» Task goal: Exactly reproduce the lines from the one holding "Task: Click the filter" through the final line of the listing below, with both ends included and nothing else.

(Record extracts Opens)

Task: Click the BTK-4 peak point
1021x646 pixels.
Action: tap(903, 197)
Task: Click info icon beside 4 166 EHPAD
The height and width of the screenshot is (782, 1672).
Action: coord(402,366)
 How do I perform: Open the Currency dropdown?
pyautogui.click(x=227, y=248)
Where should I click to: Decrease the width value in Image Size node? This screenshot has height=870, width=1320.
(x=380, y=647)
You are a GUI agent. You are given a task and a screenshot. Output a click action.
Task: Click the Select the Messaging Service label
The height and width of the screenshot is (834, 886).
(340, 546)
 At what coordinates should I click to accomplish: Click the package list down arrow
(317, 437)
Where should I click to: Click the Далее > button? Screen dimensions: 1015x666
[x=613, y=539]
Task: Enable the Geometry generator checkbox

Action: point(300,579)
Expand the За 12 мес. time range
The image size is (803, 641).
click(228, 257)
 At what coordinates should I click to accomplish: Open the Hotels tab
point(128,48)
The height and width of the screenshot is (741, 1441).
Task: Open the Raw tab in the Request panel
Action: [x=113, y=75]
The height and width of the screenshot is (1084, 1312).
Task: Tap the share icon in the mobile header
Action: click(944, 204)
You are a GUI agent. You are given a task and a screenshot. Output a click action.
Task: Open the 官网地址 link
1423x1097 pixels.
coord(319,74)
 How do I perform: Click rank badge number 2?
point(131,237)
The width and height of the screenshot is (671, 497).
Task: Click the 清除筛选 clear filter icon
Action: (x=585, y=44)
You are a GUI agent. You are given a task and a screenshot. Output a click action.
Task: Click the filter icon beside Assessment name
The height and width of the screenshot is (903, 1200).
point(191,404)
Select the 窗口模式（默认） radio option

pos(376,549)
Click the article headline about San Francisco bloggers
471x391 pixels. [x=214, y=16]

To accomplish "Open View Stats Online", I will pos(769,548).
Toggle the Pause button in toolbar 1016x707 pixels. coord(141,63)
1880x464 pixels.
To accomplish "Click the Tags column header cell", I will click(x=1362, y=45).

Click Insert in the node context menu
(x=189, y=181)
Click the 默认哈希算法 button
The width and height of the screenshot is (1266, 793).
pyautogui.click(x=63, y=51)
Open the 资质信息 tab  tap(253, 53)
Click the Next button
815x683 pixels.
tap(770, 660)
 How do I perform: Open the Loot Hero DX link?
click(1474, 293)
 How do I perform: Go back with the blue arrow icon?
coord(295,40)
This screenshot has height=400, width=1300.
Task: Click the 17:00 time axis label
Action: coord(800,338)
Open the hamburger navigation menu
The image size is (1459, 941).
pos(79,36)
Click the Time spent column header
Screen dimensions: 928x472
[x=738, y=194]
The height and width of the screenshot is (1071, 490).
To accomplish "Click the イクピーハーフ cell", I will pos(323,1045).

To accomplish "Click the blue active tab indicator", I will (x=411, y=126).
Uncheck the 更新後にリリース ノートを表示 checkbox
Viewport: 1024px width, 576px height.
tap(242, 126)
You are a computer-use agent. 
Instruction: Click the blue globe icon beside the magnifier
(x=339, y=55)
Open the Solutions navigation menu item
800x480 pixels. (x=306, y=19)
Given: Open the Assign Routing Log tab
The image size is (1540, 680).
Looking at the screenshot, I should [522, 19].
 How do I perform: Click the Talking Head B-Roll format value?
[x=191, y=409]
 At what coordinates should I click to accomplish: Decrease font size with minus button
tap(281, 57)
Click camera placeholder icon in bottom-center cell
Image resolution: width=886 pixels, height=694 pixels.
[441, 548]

(Record extracts Closes)

» Answer to this exercise:
Task: Click the filter icon beside Assessment name
The height and width of the screenshot is (903, 1200).
point(191,404)
Select the 窗口模式（默认） radio option

pos(376,549)
Click the article headline about San Francisco bloggers
471x391 pixels. [x=214, y=16]

To accomplish "Open View Stats Online", I will pos(769,548).
Toggle the Pause button in toolbar 1016x707 pixels. coord(141,63)
1880x464 pixels.
To accomplish "Click the Tags column header cell", I will click(x=1362, y=45).

Click Insert in the node context menu
(x=189, y=181)
Click the 默认哈希算法 button
The width and height of the screenshot is (1266, 793).
pyautogui.click(x=63, y=51)
Open the 资质信息 tab  tap(253, 53)
Click the Next button
815x683 pixels.
tap(770, 660)
 How do I perform: Open the Loot Hero DX link?
click(1474, 293)
 How do I perform: Go back with the blue arrow icon?
coord(295,40)
This screenshot has height=400, width=1300.
Task: Click the 17:00 time axis label
Action: coord(800,338)
Open the hamburger navigation menu
The image size is (1459, 941).
pos(79,36)
Click the Time spent column header
Screen dimensions: 928x472
[x=738, y=194]
The height and width of the screenshot is (1071, 490).
To accomplish "Click the イクピーハーフ cell", I will pos(323,1045).

To accomplish "Click the blue active tab indicator", I will (x=411, y=126).
Uncheck the 更新後にリリース ノートを表示 checkbox
Viewport: 1024px width, 576px height.
tap(242, 126)
You are a computer-use agent. 
Instruction: Click the blue globe icon beside the magnifier
(x=339, y=55)
Open the Solutions navigation menu item
800x480 pixels. (x=306, y=19)
Given: Open the Assign Routing Log tab
The image size is (1540, 680).
Looking at the screenshot, I should [522, 19].
 How do I perform: Click the Talking Head B-Roll format value?
[x=191, y=409]
 At what coordinates should I click to accomplish: Decrease font size with minus button
tap(281, 57)
Click camera placeholder icon in bottom-center cell
Image resolution: width=886 pixels, height=694 pixels.
[441, 548]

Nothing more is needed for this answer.